"Over-optimizing" for Normality: Budget-constrained Uncertainty Quantification for Contextual Decision-making
Yanyuan Wang, Xiaowei Zhang
TL;DR
This framework provides a principled way to quantify uncertainty for contextual decision-making under computational constraints, and offers practical guidance on allocating limited resources between data acquisition and optimization effort, clarifying when to prioritize additional optimization iterations over more data to ensure valid confidence intervals for conditional performance.
Abstract
We study uncertainty quantification for contextual stochastic optimization, focusing on weighted sample average approximation (wSAA), which uses machine-learned relevance weights based on covariates. Although wSAA is widely used for contextual decisions, its uncertainty quantification remains limited. In addition, computational budgets tie sample size to optimization accuracy, creating a coupling that standard analyses often ignore. We establish central limit theorems for wSAA and construct asymptotic-normality-based confidence intervals for optimal conditional expected costs.
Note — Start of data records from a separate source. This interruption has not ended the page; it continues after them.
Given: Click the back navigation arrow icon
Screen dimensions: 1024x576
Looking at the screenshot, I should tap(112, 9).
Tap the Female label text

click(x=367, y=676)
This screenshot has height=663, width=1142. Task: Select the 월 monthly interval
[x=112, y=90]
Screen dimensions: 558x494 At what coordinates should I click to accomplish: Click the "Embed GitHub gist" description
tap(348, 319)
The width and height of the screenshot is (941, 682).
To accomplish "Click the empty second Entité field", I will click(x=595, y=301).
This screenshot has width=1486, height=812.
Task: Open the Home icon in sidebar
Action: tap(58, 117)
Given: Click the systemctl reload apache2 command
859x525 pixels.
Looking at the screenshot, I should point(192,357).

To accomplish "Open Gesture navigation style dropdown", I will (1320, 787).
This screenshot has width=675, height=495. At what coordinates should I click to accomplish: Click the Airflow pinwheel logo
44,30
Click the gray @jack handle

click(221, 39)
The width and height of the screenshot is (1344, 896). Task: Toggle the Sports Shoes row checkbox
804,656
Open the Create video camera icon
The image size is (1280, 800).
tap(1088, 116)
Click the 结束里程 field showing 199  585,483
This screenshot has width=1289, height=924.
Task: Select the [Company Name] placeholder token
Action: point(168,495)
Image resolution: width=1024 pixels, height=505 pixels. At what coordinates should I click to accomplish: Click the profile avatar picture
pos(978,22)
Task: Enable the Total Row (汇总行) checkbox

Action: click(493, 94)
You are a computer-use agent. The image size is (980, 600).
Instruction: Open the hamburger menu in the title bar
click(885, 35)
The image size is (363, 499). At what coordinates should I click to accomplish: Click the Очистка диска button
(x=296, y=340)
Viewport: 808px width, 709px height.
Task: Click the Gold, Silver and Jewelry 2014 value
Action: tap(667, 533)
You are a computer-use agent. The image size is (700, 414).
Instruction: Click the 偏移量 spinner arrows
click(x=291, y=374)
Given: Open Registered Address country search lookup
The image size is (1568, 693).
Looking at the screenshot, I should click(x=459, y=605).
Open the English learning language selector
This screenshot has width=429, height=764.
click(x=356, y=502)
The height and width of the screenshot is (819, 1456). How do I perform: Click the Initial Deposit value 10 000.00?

We analyze the statistical--computational tradeoff under a computational budget, characterizing how to allocate resources between sample size and optimization iterations to balance statistical and optimization errors. These allocation rules depend on structural parameters of the objective; misspecifying them can break the asymptotic optimality of the wSAA estimator. We show that ``over-optimizing'' (running more iterations than the nominal rule) mitigates this misspecification and preserves asymptotic normality, at the expense of a slight slowdown in the convergence rate of the budget-constrained estimator. The common intuition that ``more data is better'' can fail under computational constraints: increasing the sample size may worsen statistical inference by forcing fewer algorithm iterations and larger optimization error. Our framework provides a principled way to quantify uncertainty for contextual decision-making under computational constraints. It offers practical guidance on allocating limited resources between data acquisition and optimization effort, clarifying when to prioritize additional optimization iterations over more data to ensure valid confidence intervals for conditional performance.